Свою собственную критику я бы подразделил на три хронологических раздела. Первый — это статьи периода сотрудничества в "Эгоисте"[150], замечательном журнале, выходившем раз в две недели; его редактировала Гарриет Уивер. Вторым редактором был Ричард Олдингтон, и когда его призвали на армейскую службу, — шла Первая мировая война, — Эзра Паунд предложил мисс Уивер использовать меня в качестве замены. В "Эгоисте" было напечатано мое эссе "Традиция и творческая индивидуальность", которое по сей день пользуется исключительной популярностью у составителей хрестоматий и антологий для студентов американских колледжей. Тогда я испытывал влияние Ирвинга Бэббита и Эзры Паунда: соседство двух этих имен мне не кажется таким уж несообразным. Что касается Паунда, его присутствие в тогдашних моих эссе выдает себя отсылками к Реми де Гурмону, обращением к Генри Джеймсу, которого Паунд очень ценил, тогда как прежний мой энтузиазм по его поводу несколько увял, а также расплывчатыми упоминаниями об авторах вроде Гэвина Дугласа[151], хотя об их писаниях я имел весьма смутное понятие. Влияние Бэббита (соединившееся затем с воздействием Т.Э. Хьюма и Шарля Морраса[152], подразумевая его статьи, где преимущественно говорится о литературе) ясно проявилось в том, что я все снова и снова писал о классицизме в противовес романтизму. Во второй период, начавшийся после 1918 г., когда закрылся "Эгоист", я писал эссе и рецензии для двух редакторов, с которыми мне повезло, поскольку они всегда точно выбирали книги, посылаемые на отзыв: для Мидлтона Марри[153], возглавлявшего недолговечный "Атенеум", и Брюса Ричмонда[154] из "Тайме Литерари Сапл- мент". Большая часть писавшегося мной в те годы остается погребенной в подшивках этих изданий, но лучшие эссе — а они принадлежат к числу лучшего, что сделано в критике за всю жизнь, — перепечатываются в моих сборниках. Третий же период в силу разных причин оказался по преимуществу временем публичных лекций и выступлений, а не эссе и рецензий.

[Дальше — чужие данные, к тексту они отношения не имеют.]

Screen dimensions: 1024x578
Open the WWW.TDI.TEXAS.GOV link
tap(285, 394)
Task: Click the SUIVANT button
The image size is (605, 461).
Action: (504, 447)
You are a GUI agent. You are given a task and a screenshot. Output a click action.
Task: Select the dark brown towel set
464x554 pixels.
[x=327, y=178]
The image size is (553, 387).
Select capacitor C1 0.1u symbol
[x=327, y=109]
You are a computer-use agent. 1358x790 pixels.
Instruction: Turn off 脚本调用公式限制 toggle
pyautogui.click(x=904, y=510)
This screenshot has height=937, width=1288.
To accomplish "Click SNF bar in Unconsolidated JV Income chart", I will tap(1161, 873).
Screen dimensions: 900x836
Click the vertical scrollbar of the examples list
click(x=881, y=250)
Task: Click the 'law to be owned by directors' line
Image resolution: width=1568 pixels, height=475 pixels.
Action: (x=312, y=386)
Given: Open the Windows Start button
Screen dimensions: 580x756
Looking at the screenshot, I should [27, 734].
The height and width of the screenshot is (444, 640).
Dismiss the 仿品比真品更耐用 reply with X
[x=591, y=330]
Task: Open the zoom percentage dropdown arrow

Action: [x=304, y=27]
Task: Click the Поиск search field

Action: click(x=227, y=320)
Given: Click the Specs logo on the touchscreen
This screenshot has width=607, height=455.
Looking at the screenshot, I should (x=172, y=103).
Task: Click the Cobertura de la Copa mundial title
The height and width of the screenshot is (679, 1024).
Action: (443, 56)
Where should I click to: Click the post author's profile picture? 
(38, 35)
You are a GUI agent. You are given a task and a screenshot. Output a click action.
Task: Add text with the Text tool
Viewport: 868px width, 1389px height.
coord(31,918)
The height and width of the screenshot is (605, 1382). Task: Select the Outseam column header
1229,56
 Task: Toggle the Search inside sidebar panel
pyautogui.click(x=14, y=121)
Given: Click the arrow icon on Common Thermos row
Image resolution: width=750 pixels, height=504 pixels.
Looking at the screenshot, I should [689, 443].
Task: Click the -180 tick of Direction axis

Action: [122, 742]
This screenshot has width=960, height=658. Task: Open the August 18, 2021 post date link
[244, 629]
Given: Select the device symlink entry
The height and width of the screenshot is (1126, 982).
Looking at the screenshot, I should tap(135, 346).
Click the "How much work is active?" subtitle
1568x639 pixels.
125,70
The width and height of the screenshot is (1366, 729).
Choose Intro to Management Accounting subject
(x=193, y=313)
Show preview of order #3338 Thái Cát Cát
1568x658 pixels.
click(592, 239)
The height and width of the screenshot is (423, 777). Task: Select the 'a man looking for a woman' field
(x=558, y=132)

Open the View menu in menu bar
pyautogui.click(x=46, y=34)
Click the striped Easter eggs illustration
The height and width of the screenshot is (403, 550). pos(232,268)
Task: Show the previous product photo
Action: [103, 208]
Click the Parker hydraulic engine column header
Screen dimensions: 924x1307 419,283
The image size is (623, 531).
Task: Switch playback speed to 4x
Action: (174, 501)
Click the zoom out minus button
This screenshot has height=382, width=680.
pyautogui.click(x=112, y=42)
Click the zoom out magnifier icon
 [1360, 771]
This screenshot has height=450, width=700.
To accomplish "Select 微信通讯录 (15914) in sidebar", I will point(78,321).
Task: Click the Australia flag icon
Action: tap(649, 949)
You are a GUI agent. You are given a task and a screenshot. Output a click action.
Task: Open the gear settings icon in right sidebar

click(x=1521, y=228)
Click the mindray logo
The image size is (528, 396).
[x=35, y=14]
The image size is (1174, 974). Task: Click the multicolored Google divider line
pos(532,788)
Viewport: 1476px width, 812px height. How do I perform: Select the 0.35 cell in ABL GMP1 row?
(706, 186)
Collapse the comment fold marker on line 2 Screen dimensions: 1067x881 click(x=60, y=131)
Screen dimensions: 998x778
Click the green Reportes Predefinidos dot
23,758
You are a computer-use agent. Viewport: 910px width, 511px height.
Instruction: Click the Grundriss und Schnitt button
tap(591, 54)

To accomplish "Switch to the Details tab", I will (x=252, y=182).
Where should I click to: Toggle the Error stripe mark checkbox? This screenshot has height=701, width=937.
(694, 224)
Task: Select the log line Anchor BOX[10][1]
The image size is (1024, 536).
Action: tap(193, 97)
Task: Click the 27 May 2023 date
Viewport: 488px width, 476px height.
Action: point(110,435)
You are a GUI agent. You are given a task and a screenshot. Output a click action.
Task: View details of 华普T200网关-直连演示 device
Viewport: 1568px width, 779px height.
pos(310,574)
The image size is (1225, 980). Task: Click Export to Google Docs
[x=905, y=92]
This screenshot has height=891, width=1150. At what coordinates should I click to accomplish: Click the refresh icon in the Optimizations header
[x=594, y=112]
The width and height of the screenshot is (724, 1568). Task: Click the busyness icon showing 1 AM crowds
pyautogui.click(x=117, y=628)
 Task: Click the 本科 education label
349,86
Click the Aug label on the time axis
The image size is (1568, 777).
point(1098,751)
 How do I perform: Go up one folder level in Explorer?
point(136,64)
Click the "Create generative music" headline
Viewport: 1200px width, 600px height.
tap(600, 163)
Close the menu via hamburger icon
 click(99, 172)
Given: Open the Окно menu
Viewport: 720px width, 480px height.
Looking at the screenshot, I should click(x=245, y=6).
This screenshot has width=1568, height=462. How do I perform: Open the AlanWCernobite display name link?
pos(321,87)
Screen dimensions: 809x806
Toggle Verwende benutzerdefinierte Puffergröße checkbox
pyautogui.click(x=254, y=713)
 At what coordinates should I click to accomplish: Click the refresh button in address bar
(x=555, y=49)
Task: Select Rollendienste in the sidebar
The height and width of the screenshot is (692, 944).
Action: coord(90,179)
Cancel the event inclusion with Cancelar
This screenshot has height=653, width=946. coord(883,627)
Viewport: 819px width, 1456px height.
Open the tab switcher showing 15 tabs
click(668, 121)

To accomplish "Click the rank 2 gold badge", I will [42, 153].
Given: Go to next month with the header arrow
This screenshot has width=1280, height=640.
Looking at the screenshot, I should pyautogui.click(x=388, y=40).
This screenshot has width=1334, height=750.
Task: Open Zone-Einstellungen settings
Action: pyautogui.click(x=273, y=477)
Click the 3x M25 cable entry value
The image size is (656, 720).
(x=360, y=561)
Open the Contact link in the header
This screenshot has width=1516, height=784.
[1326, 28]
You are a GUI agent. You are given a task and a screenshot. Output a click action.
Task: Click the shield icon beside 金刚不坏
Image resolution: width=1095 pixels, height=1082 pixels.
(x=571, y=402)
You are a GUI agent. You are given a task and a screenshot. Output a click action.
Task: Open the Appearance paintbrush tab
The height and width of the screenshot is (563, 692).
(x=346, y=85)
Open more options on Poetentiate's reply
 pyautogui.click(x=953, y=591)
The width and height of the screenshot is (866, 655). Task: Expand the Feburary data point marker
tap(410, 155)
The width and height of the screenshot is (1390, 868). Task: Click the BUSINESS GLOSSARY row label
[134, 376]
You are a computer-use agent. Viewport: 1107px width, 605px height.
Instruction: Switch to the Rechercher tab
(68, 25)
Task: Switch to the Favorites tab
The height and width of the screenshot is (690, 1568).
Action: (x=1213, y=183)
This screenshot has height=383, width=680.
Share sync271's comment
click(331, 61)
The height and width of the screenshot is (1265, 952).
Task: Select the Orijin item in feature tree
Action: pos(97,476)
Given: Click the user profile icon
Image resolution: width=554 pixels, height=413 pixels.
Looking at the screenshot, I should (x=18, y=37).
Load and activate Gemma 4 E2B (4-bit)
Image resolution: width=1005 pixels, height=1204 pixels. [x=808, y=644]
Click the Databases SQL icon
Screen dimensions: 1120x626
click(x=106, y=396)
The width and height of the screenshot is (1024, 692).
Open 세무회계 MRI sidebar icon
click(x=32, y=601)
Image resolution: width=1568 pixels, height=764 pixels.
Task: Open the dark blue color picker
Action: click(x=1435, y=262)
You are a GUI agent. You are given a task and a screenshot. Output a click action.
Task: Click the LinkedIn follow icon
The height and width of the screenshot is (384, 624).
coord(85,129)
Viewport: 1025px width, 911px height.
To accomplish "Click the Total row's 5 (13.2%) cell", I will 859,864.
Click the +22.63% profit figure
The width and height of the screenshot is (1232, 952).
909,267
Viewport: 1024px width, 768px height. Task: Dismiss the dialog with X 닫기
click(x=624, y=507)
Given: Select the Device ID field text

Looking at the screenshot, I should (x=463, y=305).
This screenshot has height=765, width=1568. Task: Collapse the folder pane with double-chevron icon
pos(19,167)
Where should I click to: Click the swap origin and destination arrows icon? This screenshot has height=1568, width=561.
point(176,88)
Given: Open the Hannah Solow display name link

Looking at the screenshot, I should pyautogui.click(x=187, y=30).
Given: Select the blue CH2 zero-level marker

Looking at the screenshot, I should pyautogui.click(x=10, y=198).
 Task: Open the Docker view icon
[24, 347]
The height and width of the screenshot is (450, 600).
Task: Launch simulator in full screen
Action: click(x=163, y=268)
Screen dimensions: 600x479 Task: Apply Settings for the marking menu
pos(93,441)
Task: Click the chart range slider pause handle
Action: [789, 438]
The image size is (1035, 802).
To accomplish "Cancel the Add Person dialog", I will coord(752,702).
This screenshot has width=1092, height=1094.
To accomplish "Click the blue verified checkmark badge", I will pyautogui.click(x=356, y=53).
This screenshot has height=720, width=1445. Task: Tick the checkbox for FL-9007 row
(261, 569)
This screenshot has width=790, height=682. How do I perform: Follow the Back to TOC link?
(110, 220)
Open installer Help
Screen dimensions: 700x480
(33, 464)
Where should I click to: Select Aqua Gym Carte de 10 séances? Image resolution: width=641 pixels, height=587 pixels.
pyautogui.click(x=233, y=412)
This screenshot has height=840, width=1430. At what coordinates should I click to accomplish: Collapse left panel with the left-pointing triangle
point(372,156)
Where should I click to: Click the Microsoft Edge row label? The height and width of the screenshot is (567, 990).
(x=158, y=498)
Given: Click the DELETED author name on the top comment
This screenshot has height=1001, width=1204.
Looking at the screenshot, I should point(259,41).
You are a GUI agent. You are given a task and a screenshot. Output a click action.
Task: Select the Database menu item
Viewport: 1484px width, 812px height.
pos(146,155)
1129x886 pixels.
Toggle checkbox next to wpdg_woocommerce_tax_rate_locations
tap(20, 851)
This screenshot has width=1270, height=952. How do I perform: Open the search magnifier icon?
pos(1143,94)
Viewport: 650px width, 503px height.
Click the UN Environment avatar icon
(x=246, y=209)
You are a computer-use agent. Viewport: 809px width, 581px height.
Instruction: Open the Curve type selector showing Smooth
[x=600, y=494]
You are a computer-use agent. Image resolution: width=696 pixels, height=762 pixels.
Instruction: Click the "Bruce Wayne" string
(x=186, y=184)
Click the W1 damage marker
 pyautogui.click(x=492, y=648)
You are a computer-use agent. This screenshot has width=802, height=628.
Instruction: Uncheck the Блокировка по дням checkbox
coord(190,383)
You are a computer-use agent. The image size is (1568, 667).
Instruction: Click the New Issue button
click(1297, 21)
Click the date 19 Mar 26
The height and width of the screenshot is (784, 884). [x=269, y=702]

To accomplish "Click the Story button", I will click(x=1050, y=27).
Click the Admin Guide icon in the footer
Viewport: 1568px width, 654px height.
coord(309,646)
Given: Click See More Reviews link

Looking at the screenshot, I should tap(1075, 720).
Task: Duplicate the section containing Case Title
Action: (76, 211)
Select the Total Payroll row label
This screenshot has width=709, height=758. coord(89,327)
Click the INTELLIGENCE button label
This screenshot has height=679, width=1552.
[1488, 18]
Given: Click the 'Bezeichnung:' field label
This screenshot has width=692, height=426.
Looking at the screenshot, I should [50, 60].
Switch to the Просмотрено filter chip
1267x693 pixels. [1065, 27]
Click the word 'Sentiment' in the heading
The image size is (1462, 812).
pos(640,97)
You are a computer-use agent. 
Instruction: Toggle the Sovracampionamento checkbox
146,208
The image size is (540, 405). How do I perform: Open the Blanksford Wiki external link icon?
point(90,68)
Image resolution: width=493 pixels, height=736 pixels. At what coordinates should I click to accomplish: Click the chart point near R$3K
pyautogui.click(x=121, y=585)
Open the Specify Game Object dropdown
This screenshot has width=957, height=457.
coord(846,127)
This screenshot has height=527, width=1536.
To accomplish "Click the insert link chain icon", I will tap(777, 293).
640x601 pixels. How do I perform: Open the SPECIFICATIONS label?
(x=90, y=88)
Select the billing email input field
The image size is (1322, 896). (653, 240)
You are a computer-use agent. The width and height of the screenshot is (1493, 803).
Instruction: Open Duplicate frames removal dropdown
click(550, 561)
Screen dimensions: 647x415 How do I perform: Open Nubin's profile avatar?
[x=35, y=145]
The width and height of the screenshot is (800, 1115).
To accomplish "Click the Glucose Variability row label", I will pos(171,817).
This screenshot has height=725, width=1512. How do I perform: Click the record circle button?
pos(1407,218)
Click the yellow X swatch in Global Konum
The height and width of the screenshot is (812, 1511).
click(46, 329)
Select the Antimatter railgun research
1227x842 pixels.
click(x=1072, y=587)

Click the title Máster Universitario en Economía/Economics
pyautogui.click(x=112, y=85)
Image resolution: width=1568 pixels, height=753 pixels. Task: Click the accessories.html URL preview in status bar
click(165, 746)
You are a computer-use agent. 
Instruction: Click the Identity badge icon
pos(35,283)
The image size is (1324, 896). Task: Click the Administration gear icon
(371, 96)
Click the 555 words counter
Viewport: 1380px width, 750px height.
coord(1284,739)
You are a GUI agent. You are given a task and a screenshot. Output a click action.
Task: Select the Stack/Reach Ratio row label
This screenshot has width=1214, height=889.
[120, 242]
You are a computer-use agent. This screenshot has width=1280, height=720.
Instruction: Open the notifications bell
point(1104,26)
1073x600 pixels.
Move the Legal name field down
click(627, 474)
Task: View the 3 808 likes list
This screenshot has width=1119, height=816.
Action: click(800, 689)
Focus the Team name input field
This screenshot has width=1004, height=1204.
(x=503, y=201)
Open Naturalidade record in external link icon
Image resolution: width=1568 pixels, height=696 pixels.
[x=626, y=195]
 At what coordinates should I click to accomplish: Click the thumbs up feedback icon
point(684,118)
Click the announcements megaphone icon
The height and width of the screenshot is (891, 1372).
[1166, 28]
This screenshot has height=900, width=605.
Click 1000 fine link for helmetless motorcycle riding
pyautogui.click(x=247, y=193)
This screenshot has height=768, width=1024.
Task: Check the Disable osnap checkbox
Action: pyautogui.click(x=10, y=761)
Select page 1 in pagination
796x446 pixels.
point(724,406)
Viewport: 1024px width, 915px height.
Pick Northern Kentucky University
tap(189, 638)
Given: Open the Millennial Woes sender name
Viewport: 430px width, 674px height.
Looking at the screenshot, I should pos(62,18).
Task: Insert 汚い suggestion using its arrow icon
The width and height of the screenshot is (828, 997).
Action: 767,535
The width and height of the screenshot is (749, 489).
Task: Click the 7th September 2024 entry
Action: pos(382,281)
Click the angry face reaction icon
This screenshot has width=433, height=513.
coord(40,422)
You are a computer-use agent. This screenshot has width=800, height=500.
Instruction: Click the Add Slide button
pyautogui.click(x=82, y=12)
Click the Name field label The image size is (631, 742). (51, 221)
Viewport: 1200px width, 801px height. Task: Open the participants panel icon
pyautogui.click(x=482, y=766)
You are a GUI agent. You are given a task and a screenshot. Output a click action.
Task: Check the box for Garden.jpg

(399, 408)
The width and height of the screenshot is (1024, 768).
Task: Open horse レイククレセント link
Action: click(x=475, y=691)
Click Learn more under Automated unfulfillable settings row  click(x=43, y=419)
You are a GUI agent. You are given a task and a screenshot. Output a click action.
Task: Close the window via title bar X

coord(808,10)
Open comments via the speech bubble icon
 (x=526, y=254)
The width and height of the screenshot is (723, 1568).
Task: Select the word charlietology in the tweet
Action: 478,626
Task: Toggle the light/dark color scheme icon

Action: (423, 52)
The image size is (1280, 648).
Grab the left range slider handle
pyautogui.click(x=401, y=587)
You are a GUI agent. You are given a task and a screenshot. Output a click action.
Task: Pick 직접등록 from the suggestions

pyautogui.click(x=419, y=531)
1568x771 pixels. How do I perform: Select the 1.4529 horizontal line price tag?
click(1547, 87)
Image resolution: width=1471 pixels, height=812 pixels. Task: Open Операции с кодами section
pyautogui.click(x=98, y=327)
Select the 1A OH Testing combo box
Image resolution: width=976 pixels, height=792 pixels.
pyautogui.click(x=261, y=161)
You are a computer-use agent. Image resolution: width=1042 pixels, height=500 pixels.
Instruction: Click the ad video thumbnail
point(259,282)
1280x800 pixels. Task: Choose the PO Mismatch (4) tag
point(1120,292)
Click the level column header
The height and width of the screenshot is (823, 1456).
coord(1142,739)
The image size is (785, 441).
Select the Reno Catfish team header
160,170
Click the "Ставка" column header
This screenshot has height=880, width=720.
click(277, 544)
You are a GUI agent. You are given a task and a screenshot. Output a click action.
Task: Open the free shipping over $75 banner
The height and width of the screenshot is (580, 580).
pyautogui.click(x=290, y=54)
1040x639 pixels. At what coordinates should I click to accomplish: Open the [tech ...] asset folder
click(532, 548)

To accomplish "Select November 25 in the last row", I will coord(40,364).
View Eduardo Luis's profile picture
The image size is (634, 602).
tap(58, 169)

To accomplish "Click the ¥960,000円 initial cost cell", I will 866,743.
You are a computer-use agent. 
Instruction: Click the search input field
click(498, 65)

Тут мне представляется нужным провести ясную линию разграничения между эссе обобщающего характера (такими как "Традиция и творческая индивидуальность"[155]) и статьями, где разбираются произведения отдельных авторов. Мне кажется, что у статей второй категории более предпочтительные — шансы сохранить некоторый интерес для будущих читателей; не является ли это замечание тоже неким обобщением, относящимся и к другим критикам моего типа? Правда, определенную ясность необходимо внести и в данном случае. Несколько лет назад нью-йоркские издатели выпустили книжку в мягком переплете, содержащую мои эссе о драме елизаветинцев и следующего поколения[156]. Выбрал эти эссе я сам и написал предисловие, объясняющее, почему выбраны именно они, а не другие. Мне стало ясно, что для меня самого обладают определенной ценностью эссе, посвященные современникам Шекспира, но не ему самому. Дело в том, что начинающим поэтом я многому научился как раз у этих скромных сочинителей, и не Шекспир, а именно они пробуждали мое вдохновение, оттачивали ощущение ритма, давали пищу чувству. Я читал их, находясь в том возрасте, когда они оптимально соответствовали тогдашнему моему душевному состоянию и достигнутой стадии развития, причем читал со страстным интересом, задолго до того, как мне пришла в голову мысль — и появилась возможность — о них писать. В годы, когда жажда сочинять стихи заявляла о себе все настойчивее, именно они стали для меня теми, кого я считал наставниками. Подобно тому как из современников влияние на меня оказал Жюль Лафорг[157], а не Бодлер, среди драматических поэтов я отдал предпочтение Марло, Уэбстеру, Тернеру, Мидлтону и Форду[158], но не Шекспиру. Поэт такого исключительного величия, как Шекспир, вряд ли может на кого-то влиять, ему остается только подражать, а различие между влиянием и подражанием в том, что влияние способно стать плодотворным, тогда как подражание, и особенно неосознанное подражание, лишь оскопляет. (Впрочем, как-то я попытался подражать Данте, но мне было уже пятьдесят пять, и я хорошо сознавал, что делаю[159].) Добавлю еще, что имитация писателя, творившего на другом языке, часто может оказаться весьма полезной, поскольку удача тут заведомо исключена.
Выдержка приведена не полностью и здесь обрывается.